#### Short problem 1:
Repeat the section of the excerpt about the NUS investigation from "In fact you" to "war on anti-semitism.", word for word.

In fact you could be forgiven for thinking that anti-semitism is not the target of the NUS investigation at all. The German-Palestinian critical race scholar Anna-Esther Younes has coined the term “the war on anti-semitism” – after the war on terror – to describe the way in which western governments and civic institutions seek to perform anti-anti-semitism to telegraph their commitment to anti-racism while simultaneously suppressing leftwing dissent, particularly over Palestine. This war developed in the Corbyn era, as the Labour right and news media weaponised claims of anti-semitism to weaken his leadership. As Labour has abandoned socialism, university campuses – where pro-Palestine activism is widespread – have become the new front of the war on anti-semitism.

The Conservatives have long targeted universities as a supposed breeding ground for leftwing politics. Just a few weeks ago, higher education minister Andrea Jenkyns used her party conference speech to decry universities feeding students “a diet of critical race theory, anti-British history and social Marxism”, the latter a rewording of an anti-semitic conspiracy theory.

#### Short problem 2:
Please rewrite the records from the line with "You are a computer-use agent." to the end of the records, keeping the requests, but multiply every click coordinate in the answers by 1.25 and round to whole numbers, with halves going up. Leave the pictures out.

#### Records to use:

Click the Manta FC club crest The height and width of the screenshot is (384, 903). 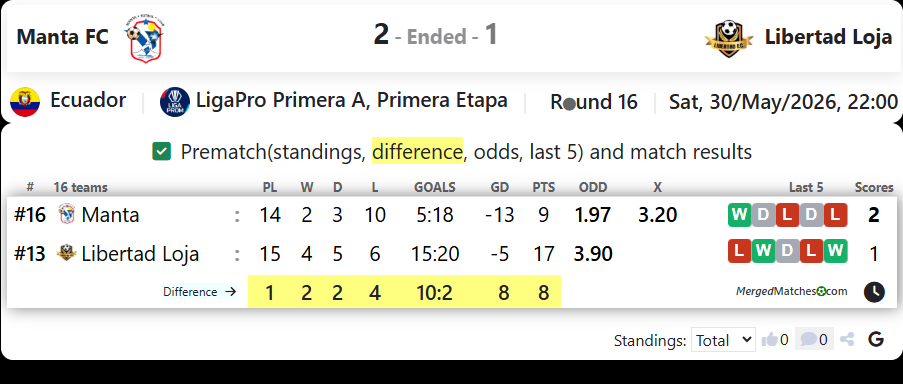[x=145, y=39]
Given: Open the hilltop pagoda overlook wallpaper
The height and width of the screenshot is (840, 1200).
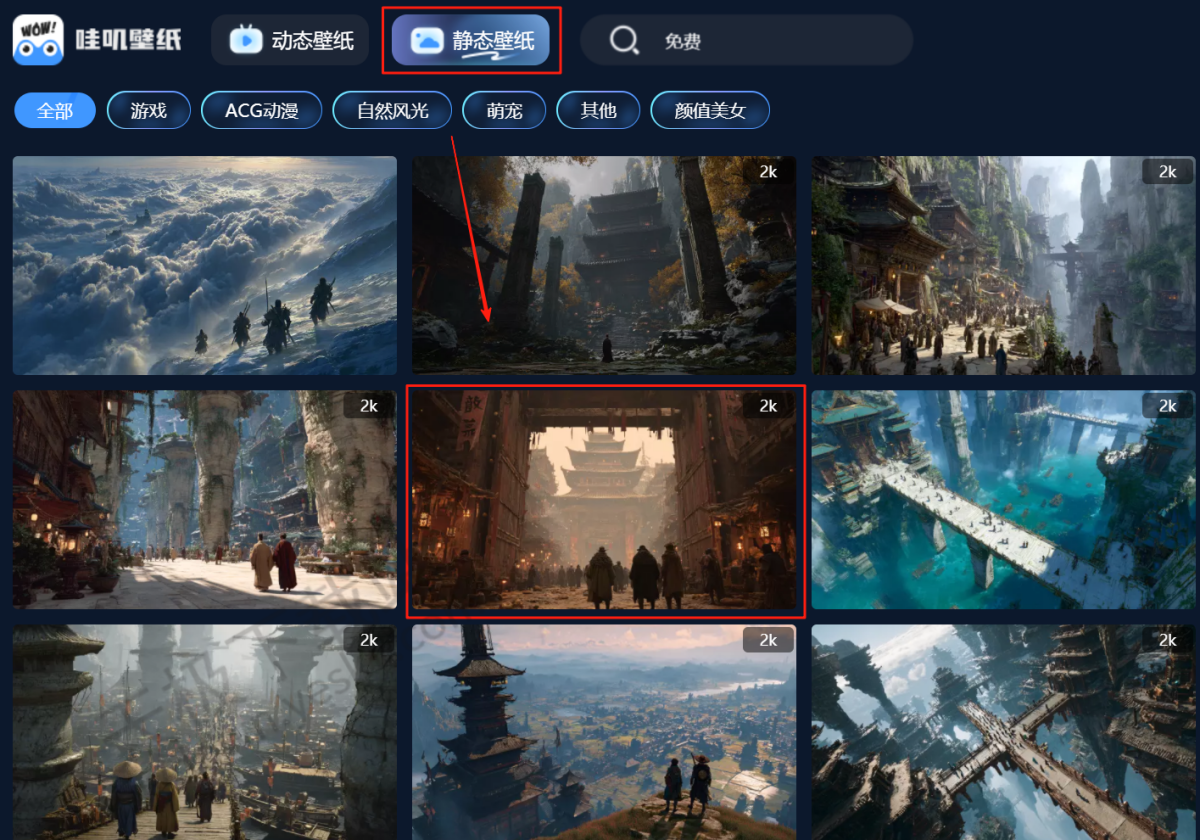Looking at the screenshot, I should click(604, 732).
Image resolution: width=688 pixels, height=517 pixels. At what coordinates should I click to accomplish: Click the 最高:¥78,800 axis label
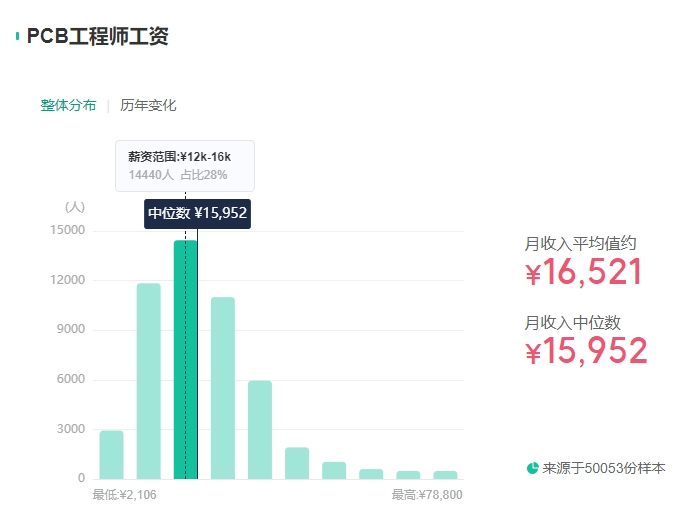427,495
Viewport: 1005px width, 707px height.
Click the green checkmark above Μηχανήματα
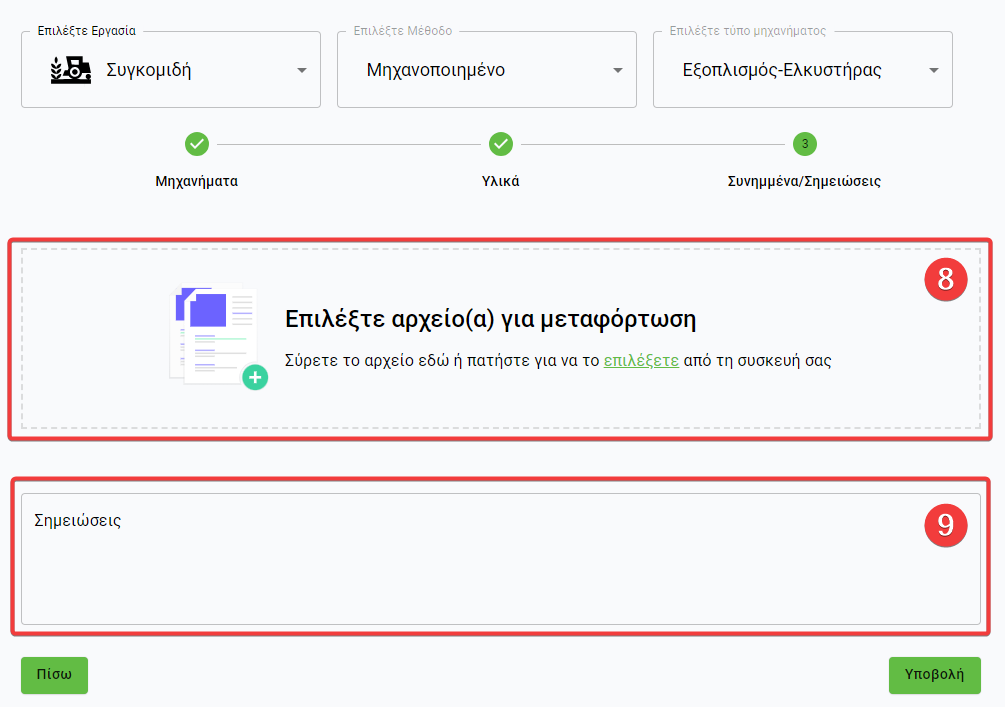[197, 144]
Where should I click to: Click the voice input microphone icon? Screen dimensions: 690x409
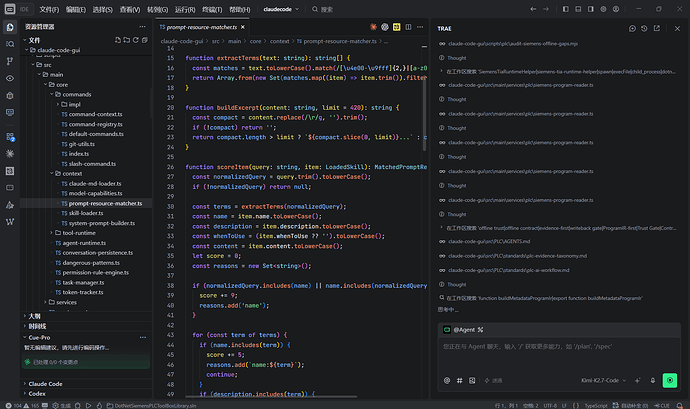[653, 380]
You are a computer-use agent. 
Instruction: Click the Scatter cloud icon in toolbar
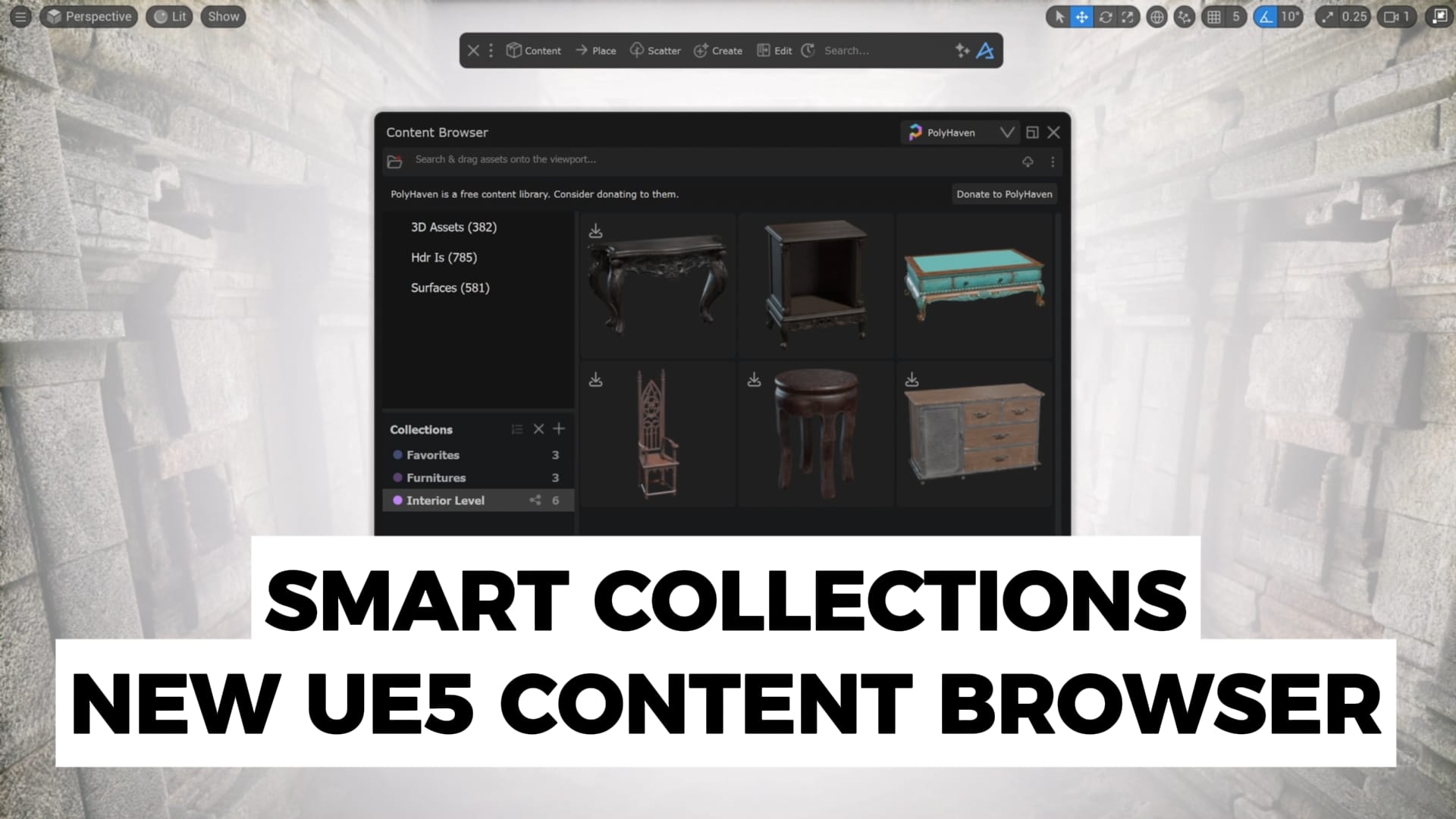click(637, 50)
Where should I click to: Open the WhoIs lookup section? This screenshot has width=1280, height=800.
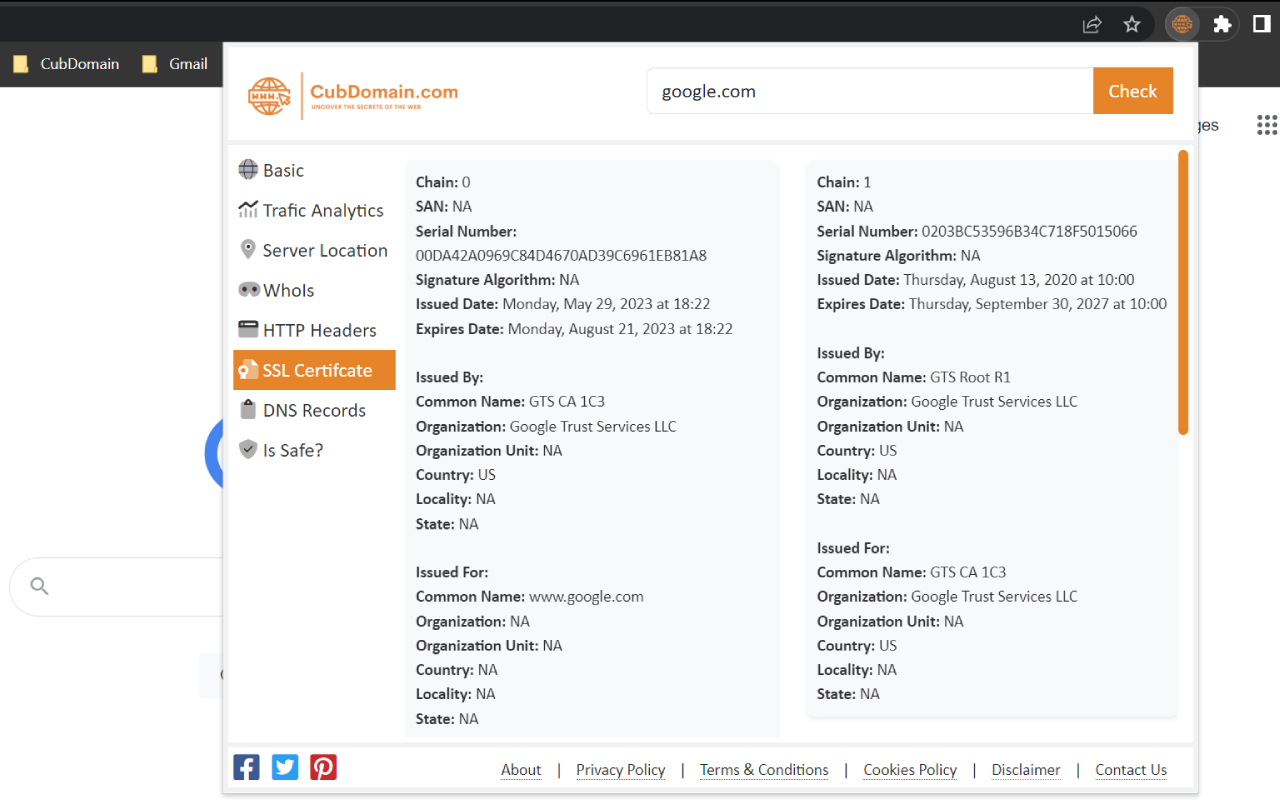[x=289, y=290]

#### Complete output 1:
In fact you could be forgiven for thinking that anti-semitism is not the target of the NUS investigation at all. The German-Palestinian critical race scholar Anna-Esther Younes has coined the term “the war on anti-semitism” – after the war on terror – to describe the way in which western governments and civic institutions seek to perform anti-anti-semitism to telegraph their commitment to anti-racism while simultaneously suppressing leftwing dissent, particularly over Palestine. This war developed in the Corbyn era, as the Labour right and news media weaponised claims of anti-semitism to weaken his leadership. As Labour has abandoned socialism, university campuses – where pro-Palestine activism is widespread – have become the new front of the war on anti-semitism.

#### Complete output 2:
You are a computer-use agent. 
Instruction: Click the Scatter cloud icon in toolbar
click(796, 63)
Where should I click to: Open the WhoIs lookup section? This screenshot has width=1280, height=800.
[x=361, y=363]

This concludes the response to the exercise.